Souvent citée comme l’une des drafts les plus importantes du XXIe siècle, la classe de 2011 souffle ses dix premières bougies cette année. Et alors qu’une grande partie de ses vedettes a changé d’équipe au cours de la Free Agency 2021, à l’image de JJ Watt, AJ Green ou encore Andy Dalton, il est grand temps de jeter un coup d’œil dans le rétro pour comprendre à quel point certains choix ont modelé une décennie entière de NFL.
Après des jours et des nuits de tempête incessante au milieu d’un long voyage à travers l’océan, l’équipage d’un bateau abimé par la violence inédite des vagues s’accorde une petite partie de pêche sous un rare rayon de soleil. Les marins le savent, dans quelques jours la tempête reprendrait de plus belle et les empêcheraient de se concentrer sur quoi que ce soit d’autre que leur survie. Leurs prises ? Elles ne changeront certainement pas leur vie et seront même peut-être emportées par les vents. Mais là, le temps de quelques heures, rien n’a plus d’importance que ce semblant de normalité.
En avril 2011, c’est exactement dans la même situation que se réunissent les General managers de la NFL dans le Radio City Music-Hall de New York. Depuis un mois déjà, la ligue entière est immobilisée, prise en étau par un lock-out initié par les propriétaires suite à un échec dans leurs négociations avec le syndicat des joueurs. Les milliardaires demandent plus de revenus, une saison de 18 rencontres et une échelle de salaire limitée pour les rookies, la NFLPA veut imposer de nouvelles conditions d’entrainement, de meilleurs bénéfices pour les joueurs retraités et une plus grosse part du gâteau. Résultat ? Un CBA explosé, des menaces de grève pour la saison 2011 et une ligue mise complètement à l’arrêt. Dans les instances NFL comme dans les franchises, plus rien ne peut avoir lieu.

Plus rien ? Pas exactement. Selon la constitution de la ligue, même avec des entrainements, des salaires et une Free Agency gelée, la draft prévue pour le 28 avril devrait bel et bien se tenir. Une petite partie de pêche entre gentlemen au milieu d’une gigantesque tempête.
En dépit des 31 futurs Pro-Bowler qu’elle produira par la suite, la cuvée 2011 n’est pas particulièrement vue comme une classe importante à l’époque. Pour les analystes, la dizaine de talents qui trône en haut des big board contraste avec la pauvre profondeur qu’offre les postes de receveurs, Running back, Defensive back ou Linebackers. Seuls les Linemen défensifs sont vus comme une véritable force.

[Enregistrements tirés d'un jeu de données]
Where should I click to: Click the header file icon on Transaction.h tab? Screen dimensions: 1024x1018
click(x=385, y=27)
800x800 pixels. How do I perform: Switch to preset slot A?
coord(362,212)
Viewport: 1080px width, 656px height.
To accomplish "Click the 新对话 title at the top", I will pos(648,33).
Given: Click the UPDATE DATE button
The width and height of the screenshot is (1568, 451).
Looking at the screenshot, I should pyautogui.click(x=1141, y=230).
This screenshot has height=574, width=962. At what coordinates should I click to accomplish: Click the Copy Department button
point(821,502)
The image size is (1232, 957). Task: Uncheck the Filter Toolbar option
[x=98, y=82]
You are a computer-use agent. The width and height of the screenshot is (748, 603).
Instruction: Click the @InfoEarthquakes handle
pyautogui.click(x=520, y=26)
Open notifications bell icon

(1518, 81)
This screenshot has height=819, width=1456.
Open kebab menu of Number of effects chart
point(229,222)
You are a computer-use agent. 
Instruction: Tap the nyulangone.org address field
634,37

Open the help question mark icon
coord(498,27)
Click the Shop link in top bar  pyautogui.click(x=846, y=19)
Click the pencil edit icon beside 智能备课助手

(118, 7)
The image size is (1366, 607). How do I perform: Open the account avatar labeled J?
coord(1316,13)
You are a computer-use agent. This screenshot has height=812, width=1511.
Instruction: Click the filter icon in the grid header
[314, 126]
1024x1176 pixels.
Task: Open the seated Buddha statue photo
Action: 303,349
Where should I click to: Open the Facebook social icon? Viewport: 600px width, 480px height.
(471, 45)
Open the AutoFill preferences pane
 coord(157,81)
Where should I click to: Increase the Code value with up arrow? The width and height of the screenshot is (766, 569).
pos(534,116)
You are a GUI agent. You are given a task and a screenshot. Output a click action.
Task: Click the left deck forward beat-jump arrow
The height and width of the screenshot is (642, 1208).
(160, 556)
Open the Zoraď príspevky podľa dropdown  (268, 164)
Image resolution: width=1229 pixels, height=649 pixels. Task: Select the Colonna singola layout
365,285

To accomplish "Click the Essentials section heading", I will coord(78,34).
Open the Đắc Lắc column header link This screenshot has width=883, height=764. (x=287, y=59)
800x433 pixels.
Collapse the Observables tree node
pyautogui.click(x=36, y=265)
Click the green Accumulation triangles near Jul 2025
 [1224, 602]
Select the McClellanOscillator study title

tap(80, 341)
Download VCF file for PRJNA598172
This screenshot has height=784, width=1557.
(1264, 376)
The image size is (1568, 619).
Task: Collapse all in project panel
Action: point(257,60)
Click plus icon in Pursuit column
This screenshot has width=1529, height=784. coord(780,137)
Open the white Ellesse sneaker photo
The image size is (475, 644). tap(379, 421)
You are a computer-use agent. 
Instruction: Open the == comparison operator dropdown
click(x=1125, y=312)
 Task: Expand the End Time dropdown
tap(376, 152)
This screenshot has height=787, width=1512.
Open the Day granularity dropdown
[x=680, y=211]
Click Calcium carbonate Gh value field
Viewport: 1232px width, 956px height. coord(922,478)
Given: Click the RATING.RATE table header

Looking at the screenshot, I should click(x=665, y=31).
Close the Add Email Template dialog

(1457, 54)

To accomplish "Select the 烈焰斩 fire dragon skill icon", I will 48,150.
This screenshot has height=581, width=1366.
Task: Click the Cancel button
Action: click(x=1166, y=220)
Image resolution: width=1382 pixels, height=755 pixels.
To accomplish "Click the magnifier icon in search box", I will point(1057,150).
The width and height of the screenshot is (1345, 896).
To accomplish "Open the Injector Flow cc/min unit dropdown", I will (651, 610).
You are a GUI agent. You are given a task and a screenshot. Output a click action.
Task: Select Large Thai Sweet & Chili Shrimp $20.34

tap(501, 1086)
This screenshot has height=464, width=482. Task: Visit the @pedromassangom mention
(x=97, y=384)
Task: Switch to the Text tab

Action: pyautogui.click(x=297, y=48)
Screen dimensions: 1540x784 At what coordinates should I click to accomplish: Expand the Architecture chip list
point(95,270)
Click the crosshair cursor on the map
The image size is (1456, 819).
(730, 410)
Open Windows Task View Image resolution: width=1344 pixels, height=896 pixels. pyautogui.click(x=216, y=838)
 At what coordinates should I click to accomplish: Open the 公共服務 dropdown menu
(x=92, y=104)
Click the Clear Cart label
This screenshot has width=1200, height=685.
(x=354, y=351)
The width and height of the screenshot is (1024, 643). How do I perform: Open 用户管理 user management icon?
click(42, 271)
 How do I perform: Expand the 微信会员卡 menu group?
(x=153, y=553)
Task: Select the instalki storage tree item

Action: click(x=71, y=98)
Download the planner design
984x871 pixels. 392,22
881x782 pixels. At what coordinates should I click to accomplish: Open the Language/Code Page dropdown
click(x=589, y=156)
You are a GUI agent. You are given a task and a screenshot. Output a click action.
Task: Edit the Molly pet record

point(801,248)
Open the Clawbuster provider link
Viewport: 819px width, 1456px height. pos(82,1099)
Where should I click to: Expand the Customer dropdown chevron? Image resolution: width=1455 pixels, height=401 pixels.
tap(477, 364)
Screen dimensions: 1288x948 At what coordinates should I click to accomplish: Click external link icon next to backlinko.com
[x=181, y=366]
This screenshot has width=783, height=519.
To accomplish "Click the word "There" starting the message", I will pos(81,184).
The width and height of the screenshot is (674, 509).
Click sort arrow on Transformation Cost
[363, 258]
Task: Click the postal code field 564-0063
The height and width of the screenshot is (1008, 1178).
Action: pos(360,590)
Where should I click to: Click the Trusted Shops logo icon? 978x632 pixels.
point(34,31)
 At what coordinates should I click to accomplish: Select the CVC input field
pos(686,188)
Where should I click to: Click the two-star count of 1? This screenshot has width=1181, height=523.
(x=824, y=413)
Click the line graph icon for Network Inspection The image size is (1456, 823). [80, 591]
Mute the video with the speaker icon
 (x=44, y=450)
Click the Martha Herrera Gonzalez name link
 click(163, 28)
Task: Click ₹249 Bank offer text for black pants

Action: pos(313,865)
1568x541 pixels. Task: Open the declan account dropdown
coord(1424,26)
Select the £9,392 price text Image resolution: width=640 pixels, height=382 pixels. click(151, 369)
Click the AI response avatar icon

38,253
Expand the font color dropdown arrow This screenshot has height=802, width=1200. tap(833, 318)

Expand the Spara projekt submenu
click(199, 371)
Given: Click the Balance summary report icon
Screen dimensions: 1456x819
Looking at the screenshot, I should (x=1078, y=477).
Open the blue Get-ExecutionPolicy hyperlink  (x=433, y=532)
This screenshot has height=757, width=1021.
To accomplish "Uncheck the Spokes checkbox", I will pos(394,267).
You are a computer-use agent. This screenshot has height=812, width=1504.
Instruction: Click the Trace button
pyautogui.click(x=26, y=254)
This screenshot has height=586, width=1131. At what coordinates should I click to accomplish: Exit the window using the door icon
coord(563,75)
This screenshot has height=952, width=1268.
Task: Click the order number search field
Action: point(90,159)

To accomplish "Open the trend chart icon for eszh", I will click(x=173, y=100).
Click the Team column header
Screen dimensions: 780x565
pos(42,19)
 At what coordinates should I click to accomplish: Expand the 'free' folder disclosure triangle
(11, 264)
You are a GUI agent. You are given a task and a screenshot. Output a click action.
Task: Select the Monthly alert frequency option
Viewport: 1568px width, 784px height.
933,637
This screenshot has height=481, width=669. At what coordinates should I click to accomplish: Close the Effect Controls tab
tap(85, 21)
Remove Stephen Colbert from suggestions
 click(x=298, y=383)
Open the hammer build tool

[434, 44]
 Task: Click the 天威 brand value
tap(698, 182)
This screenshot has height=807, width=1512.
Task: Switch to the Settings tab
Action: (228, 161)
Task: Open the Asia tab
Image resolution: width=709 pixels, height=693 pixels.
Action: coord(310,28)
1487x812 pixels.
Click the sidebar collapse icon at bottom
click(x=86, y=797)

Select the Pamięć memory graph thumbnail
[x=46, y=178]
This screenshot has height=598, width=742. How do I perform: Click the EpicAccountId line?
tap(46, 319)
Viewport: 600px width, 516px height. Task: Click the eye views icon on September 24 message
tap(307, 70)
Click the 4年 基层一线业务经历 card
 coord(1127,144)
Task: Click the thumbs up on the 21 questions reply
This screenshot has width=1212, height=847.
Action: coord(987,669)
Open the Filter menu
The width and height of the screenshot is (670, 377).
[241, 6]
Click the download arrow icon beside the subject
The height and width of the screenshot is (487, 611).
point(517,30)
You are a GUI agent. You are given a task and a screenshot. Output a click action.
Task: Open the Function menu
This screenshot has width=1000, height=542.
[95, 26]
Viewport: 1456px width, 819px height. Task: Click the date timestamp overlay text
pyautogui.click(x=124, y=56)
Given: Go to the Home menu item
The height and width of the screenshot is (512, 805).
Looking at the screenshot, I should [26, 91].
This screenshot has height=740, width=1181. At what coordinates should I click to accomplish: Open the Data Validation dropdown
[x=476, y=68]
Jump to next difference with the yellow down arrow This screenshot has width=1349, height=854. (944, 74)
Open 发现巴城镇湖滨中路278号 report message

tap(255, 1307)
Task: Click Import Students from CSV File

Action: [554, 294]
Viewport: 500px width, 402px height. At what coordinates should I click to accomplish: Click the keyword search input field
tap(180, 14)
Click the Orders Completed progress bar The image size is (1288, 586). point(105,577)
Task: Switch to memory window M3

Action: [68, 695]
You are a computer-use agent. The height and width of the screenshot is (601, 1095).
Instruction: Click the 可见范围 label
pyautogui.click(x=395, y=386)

# [CE QU'ON DEMANDE]
Poursuis le texte sur la draft 2011 de la NFL en reprenant juste après sa dernière phrase. Ce matériel vient d'une autre source que le texte.

# [TA RÉPONSE]
Le jour J, comme chaque année, les différentes équipes commencent ainsi la soirée avec d’innombrables interrogations. Qui seront les véritables stars de cette draft ? Quelle équipe se trompera le plus lourdement ? Qui trouvera la perle rare ? Quels choix dicteront le plus le futur de la grande ligue ?
Dix ans plus tard, il est grand temps de répondre à ces questions de manière définitive.
Les tops prospects qui ont confirmé les attentes :
Cam Newton (1st pick overall) :
« Tous les outils physiques, un talent immense évident, mais est-ce qu’il a “le truc” ? ». Pour Cam Newton, il n’aura pas fallu attendre la NFL pour voir ses capacités être remises en cause par des interrogations intangibles et souvent injustifiées. À l’époque, le passeur d’Auburn est vainqueur du Hesiman Winner en titre, champion national et doté d’un talent fou pour le poste de Quarterback. À 22 ans seulement, il a la silhouette parfaite pour le rôle, peut déjà compléter tous les lancers qu’on lui demande et possède une force de bras bien au-dessus de la moyenne. Et pourtant, il aura fallu attendre le tout dernier moment pour voir le choix de Carolina être scellé par Roger Goodell, la faute à une certaine gêne de voir un passeur noir être sélectionné 1 st overall.
N’en déplaise à ses détracteurs, Newton a largement su faire honneur à son statut de premier choix de draft. Derrière ses performances, la franchise de Carolina a connu un véritable renouveau avec trois titres de division consécutifs entre 2013 et 2015, dont une apparition au Super Bowl 50. Individuellement, l’ancien chef d’orchestre d’Auburn n’a pas à rougir non plus. Après une première saison exceptionnelle récompensée du titre de rookie de l’année, il a su imposer son style si atypique au point de devenir le MVP de la ligue en 2015 (35TD, 10 Rush TD pour seulement 10 INT). Touché par les blessures en deuxième partie de carrière, il a évolué à un niveau bien plus élevé que la plupart de ses collègues 1 st overall depuis le début du siècle.

Von Miller (2nd pick overall) :
Pendant le processus prédraft, le nouveau GM de Denver John Elway aurait affirmé qu’il ne saurait pas quoi faire du jeune Von Miller en situation de 1 st et 2d Down tant le DE de Texas A & M était vu comme un spécialiste du Pass-Rush. Heureusement pour les fans des Broncos, les scouts présents aux côtés d’Elway le soir du 28 avril auront su le convaincre au dernier moment.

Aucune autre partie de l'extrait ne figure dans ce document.